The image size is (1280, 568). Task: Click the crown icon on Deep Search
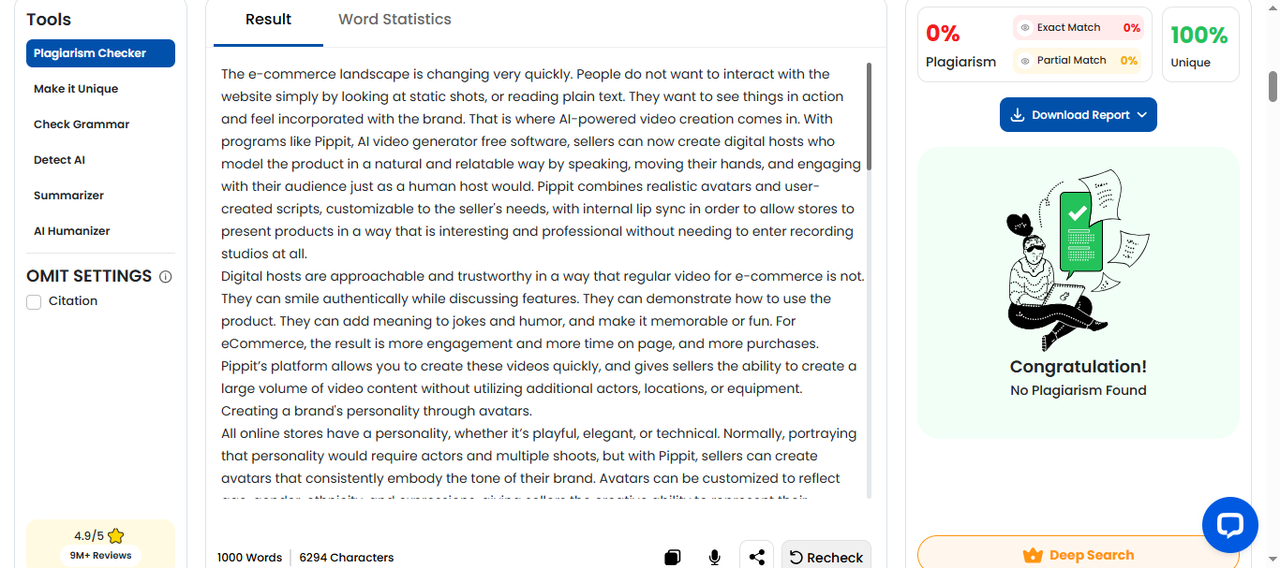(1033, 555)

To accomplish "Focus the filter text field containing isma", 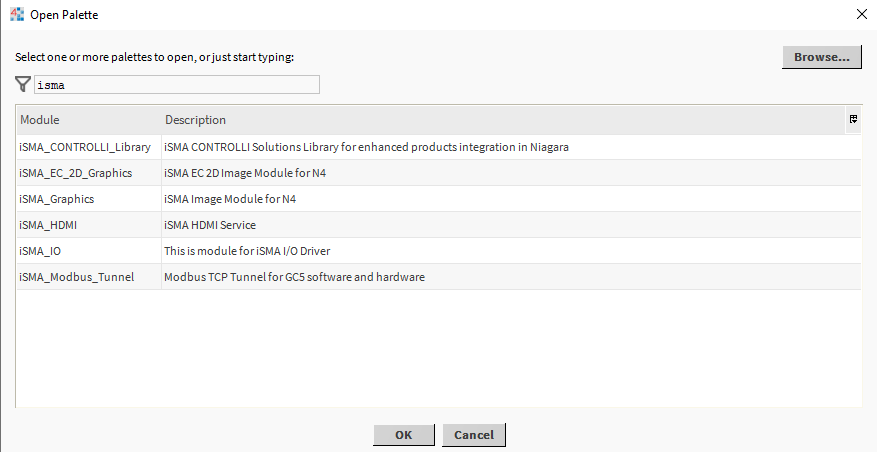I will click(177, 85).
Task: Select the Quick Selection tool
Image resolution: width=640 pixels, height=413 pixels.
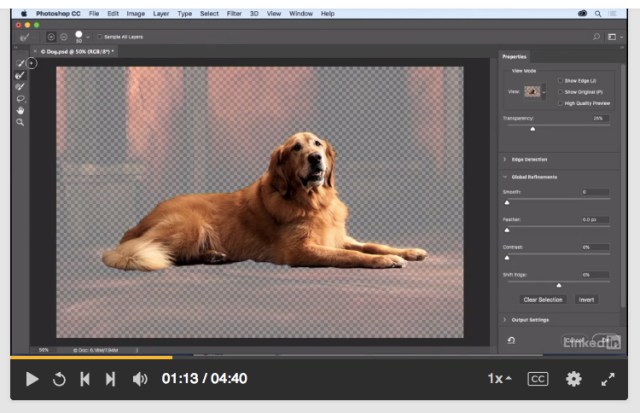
...
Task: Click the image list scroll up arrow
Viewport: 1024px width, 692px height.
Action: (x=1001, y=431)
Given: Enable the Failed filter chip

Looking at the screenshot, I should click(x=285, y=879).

* _WHAT TO PRODUCE_
Starting with the line above that holds "Task: Select the Quick Selection tool" and stopping with the line that holds "Image resolution: width=640", reproduce each line exactly, omitting all other lines.

* _RESULT FOR THIS EXERCISE_
Task: Select the Quick Selection tool
Image resolution: width=640 pixels, height=413 pixels.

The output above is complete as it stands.